In y = 2x, the slope is 2. For every x, we get a y that is twice as large. This causes the line to be quite steep; having a fraction makes the line less steep.

Same thing here. y = 2|x| means that for every x, y is twice as large. The V-shape is compressed. However, y=1/2|x| would be stretched out.
• what if we're taking the absolute value of 2-x?
• Let's try to simplify it. We have a function f(x) = |2-x|. that is the same thing as |-x+2|. Now we multiply by -1 inside the ||. That is totally legitimate because, well, it's a absolute value :) . So f(x) = |x-2|.
• I really want to know where this function is used in real life
(1 vote)
• Tell me. When you do, for example, pushups, are you practicing being able to get up off the ground or push a bunch of rubble off your back like spider-man? No, you're trying to gain strength in certain muscle groups that will allow you to do harder things later. Same thing goes for this kind of math. Usually the things you learn here are to prepare you for harder math. It's a way to solidify the foundations for the next bricks of learning. It's to help you think in a new way that will make future math easier and will make it more intuitive.
Hope this helps.
• Why does he shift to the left instead of the right?
• The standard absolute value graph y=|x| has its vertex at (0, 0). If you want to change the point to be at (3,0), that means you are making x=3. Notice, these are on opposite sides of the "=". if you need to place them on the same side of the "=", then you would have x-3=0. This is essentially what is being done in the function.

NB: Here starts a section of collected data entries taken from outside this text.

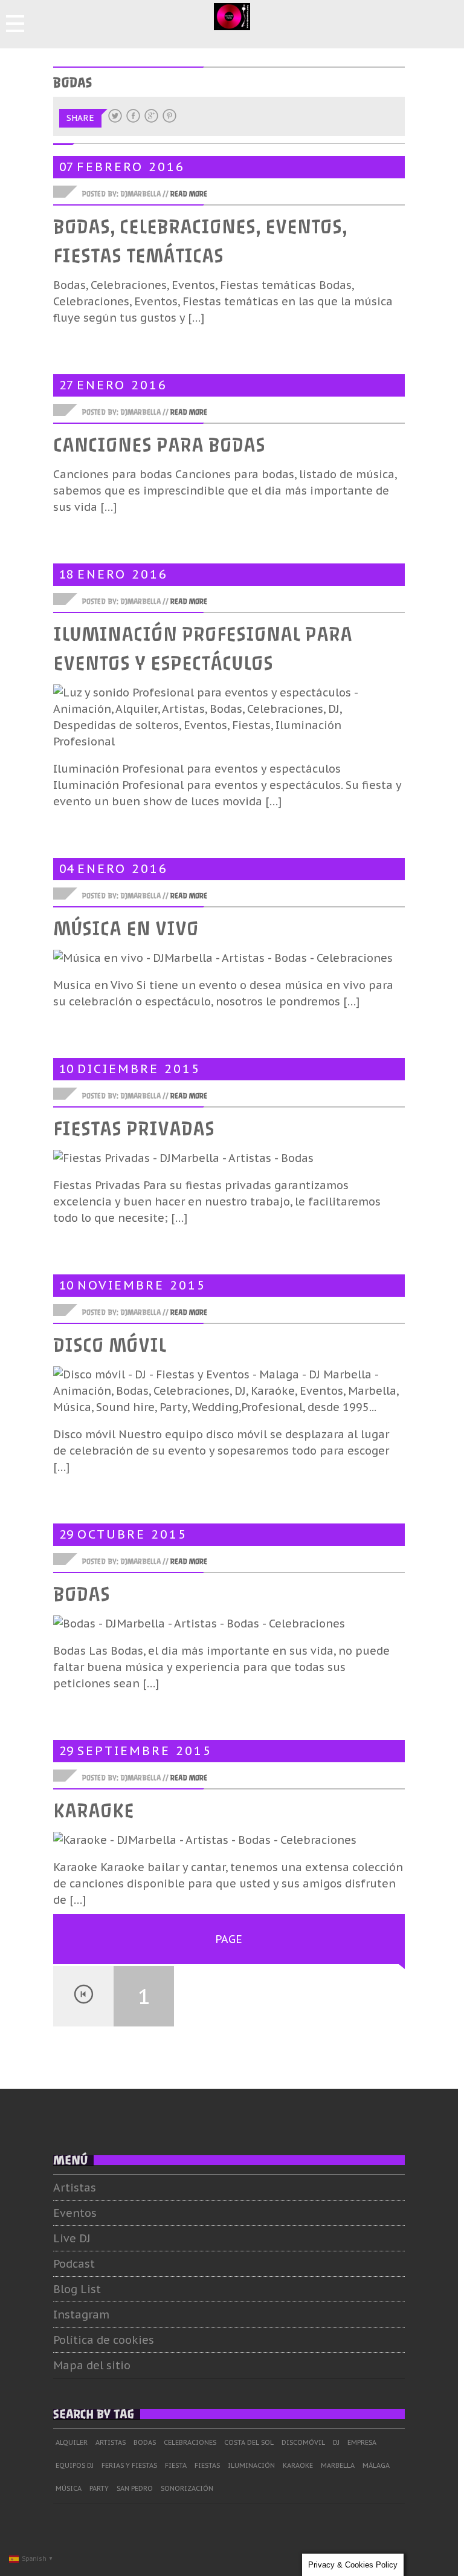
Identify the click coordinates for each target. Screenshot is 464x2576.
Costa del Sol (249, 2442)
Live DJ (72, 2238)
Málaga (376, 2465)
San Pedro (135, 2488)
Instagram (81, 2314)
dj (336, 2442)
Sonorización (187, 2488)
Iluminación (251, 2465)
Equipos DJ (75, 2465)
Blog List (77, 2289)
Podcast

The X and 3 are are on the same side of the equation. So, we use y=|x-3| to shift to x=3.

By contrast, if you want to shift the vertex up/down, the "y" and the value to move are on opposite sides of the equation. So, we can use the same sign we want. y=|x|+4 moves the graph up 4, and y=|x|-4 moves the graph down 4.

Hope this isn't too confusing. It may help if you try experimenting with the equation to see how it works.
• In this video the teacher says when x is less than -3, it makes the value negative, and the absolute value positive, and that's why it slopes down. And when above -3 it makes the value positive, and that's why it slopes up.
But the line does not slope down or up because of a positive or negative value inside the absolute value lines, it's because the absolute value itself is always positive in this scenario.

The way the teacher words things is so confusing sometimes and I sit here for an hour trying to re-teach myself what he could possibly mean when he says things like this.

The value inside the absolute value doesn't determine the direction of the line, the positive or negative of the absolute value determines in. So if y=-|x+3|, the line to the left of -3 would slope up. Right? Because the y value would then be less than 0.
• Absolute value functions create V-shaped graphs.
The minus in front of your absolute value tells you that the V-shape will open downword. So, the line to the left of -3 will slope upward toward x=-3. And it will slope down as it moves to the right of -3.
• why did he move from the red to the orange color? I understand what he did, but the why is confusing and doesn't make sense. Get back soon. Thanks.
• He's using each color to represent a different equation and its graph. The red graph is the equation: y=|x+3|. The orange graph is the equation: y=2|x+3|.
Hope this helps.
• How do I know how much I move the slope when graphing?